The effect of temperature on the organic conversion rate was investigated in the range from 573 to 1073 K at 0.5 L/min N2 flow rate lasting 30 min. It could be seen from Figure 6(a) that the organic conversion rate was low when temperature was 573 and 623 K, which was 19.61% and 36.02%, respectively. But when temperature reached 673 K, the organic conversion rate sharply increased and exceeded 98%. With the temperature over 773 K, the organic conversion rate reached approximately 100%. It indicated that the pyrolysis temperature of plastic components was 773 K. We analyzed the organic components of oil products from 773 to 1073 K. The results were summarized graphically in Figure 7(a). We found that the organic components of oil and gas products had obvious changes with the increasing of temperature. When the temperature reached 773 K, alkanes and olefins were main organic components in the oil products. But, some naphthenes, acetophenone, and methyl naphthalene, etc. began to be detected in pyrolysis oil products with the temperature rising to 873 K. When the temperature arrived 973 and 1073 K, anthracene, phenanthrene, and homologues of benzene were main components of pyrolysis oil products. For pyrolysis gas products from panel materials (as shown in Figure 7(b)), benzene rapidly increased with increasing of temperature. But, components of gas products were not change. Therefore, the temperature of pyrolysis should be controlled under the condition of 773 K.
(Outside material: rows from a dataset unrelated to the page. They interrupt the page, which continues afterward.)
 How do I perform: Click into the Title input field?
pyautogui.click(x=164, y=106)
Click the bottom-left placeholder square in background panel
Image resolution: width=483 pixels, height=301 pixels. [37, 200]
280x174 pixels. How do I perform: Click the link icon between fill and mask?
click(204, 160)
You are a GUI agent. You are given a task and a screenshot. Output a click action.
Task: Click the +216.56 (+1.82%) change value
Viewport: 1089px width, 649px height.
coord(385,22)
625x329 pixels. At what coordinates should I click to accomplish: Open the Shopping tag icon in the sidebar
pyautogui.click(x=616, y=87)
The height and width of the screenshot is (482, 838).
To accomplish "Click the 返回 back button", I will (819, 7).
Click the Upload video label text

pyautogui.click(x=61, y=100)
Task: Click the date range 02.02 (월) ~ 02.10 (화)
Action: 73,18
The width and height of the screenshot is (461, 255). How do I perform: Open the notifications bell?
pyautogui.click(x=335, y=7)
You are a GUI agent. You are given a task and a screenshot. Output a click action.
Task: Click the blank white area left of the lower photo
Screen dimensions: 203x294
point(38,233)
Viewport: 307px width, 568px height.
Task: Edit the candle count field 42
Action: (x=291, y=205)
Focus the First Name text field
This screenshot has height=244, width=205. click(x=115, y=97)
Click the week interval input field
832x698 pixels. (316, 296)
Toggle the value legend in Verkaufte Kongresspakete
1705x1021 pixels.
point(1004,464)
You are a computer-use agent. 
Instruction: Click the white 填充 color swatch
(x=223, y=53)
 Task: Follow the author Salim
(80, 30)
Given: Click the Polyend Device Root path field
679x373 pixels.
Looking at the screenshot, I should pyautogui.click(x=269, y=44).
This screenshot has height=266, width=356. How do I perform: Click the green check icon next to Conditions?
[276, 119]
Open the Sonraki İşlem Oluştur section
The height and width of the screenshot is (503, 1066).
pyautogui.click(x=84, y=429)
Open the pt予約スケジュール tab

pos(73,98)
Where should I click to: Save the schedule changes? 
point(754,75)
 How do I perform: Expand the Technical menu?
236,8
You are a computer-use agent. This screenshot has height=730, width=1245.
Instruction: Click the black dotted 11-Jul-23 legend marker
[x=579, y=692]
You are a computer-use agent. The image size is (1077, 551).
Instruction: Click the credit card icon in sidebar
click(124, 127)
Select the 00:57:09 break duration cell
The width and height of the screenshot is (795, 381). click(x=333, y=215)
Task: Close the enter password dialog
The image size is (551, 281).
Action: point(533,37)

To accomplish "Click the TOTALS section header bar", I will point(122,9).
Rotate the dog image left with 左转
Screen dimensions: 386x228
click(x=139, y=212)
he effect of temperature on the recovery efficiency of gallium was investigated in the range from 973 to 1273 K, maintaining system pressure of 1 Pa and reaction time of 40 min. As shown in Figure 9(a), the recovery efficiency of gallium increased sharply with an increase of temperature from 973 to 1023 K. The recovery efficiency reached 60.9% when the temperature was 1023 K, and then its rise began to slow. The recovery efficiency of gallium increased to 76.4% with the temperatures reached 1273 K. Figure 9(b) showed the theoretical and experimental evaporation rate of Ga particles. In theory, the evaporation rate of gallium should be increased with the increase of temperature, according to Langmuir-Knudsen eq (eq 3). However, the evaporation rate has not changed in our experiment. The experimental evaporation rate of Ga presented nearly linear relationship with temperature, which was range from 5.64 × 10–5 to 2.12 × 10–4. Its explanation may be that on the one hand, first, the decomposition reaction of GaAs is happened, which needed a high temperature and then metallic gallium can volatilize.